**What needs to be done:** Which rows below contain the string "This", with case counting? Copy each of those rows in full.

**Listing:**
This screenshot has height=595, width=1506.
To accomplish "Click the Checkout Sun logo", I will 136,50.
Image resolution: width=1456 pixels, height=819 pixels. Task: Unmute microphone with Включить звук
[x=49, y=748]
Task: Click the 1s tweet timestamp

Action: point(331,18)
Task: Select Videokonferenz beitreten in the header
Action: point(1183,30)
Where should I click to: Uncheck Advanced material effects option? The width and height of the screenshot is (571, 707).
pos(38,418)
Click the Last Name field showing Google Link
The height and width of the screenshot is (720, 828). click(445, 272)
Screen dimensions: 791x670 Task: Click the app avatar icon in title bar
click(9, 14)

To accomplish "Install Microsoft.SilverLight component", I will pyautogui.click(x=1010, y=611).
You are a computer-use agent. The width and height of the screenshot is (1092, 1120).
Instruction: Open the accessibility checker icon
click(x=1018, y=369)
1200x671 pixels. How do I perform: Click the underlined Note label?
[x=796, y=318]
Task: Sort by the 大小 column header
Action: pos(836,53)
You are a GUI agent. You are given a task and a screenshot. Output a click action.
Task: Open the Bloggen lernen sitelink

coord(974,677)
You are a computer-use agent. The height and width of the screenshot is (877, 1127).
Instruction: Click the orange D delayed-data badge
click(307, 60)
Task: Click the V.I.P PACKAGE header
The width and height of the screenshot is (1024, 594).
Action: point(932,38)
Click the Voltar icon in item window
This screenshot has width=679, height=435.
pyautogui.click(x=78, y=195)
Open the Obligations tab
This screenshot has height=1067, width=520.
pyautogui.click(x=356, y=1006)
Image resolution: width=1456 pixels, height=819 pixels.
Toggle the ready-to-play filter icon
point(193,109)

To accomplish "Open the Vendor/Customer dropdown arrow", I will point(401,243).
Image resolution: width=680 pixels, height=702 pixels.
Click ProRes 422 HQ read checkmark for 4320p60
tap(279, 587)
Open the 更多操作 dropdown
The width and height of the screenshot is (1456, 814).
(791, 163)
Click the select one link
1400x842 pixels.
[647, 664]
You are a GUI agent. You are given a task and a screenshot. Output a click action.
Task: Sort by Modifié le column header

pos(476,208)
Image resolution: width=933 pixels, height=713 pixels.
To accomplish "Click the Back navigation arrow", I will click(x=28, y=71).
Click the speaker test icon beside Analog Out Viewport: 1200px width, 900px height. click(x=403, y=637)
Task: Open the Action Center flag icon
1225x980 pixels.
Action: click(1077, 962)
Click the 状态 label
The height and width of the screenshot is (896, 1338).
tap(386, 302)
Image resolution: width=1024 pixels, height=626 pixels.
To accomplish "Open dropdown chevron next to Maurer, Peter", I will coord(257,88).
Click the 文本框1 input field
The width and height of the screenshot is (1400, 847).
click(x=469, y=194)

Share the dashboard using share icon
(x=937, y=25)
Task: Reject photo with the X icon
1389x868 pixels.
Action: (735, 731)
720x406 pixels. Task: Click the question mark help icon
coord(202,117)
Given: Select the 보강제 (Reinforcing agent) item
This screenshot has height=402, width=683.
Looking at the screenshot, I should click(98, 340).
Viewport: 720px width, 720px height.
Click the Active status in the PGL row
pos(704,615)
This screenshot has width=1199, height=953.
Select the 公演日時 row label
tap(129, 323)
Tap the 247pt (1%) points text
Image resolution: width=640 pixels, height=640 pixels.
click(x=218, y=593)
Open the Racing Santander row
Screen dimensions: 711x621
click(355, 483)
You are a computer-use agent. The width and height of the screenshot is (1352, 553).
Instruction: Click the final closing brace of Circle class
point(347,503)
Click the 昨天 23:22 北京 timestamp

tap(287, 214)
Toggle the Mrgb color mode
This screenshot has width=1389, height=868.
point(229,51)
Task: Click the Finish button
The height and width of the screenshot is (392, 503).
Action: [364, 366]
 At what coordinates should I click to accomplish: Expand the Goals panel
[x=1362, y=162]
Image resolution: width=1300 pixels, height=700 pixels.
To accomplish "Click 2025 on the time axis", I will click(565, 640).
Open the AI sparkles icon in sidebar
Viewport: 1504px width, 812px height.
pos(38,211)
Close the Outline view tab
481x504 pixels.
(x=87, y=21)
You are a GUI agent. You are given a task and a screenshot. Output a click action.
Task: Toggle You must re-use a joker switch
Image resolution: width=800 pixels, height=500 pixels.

**Task output:**
This screenshot has height=595, width=1506.
This screenshot has width=679, height=435.
This screenshot has height=1067, width=520.
This screenshot has height=402, width=683.
This screenshot has width=1199, height=953.
This screenshot has width=1389, height=868.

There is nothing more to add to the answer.